### RECORDS FOR THE TASK
*-*-*

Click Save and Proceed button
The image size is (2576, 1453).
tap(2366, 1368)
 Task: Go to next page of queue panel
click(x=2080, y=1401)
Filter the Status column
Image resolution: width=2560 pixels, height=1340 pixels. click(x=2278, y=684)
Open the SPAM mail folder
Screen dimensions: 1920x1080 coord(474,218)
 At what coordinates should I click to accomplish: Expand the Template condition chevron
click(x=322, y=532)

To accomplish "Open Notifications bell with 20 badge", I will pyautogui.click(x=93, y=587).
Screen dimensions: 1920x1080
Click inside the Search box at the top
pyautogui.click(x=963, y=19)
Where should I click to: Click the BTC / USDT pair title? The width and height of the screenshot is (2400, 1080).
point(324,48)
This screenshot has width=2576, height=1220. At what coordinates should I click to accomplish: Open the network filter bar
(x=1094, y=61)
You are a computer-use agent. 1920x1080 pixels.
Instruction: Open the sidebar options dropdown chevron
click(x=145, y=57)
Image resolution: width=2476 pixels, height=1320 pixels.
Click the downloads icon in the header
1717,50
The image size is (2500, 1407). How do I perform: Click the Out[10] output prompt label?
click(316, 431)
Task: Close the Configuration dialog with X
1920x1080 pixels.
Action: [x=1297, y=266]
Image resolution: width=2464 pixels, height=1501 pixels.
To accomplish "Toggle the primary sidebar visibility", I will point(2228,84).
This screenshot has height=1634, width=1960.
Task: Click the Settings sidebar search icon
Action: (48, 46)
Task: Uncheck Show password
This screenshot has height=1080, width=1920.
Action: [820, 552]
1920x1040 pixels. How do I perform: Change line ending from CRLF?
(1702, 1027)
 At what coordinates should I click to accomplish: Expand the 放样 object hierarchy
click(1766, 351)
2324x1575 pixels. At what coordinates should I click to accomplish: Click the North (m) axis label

*-*-*

### WHAT IS NEEDED
Find each line above that contains "with", and copy those lines.

### ANSWER
To accomplish "Open Notifications bell with 20 badge", I will pyautogui.click(x=93, y=587).
Task: Close the Configuration dialog with X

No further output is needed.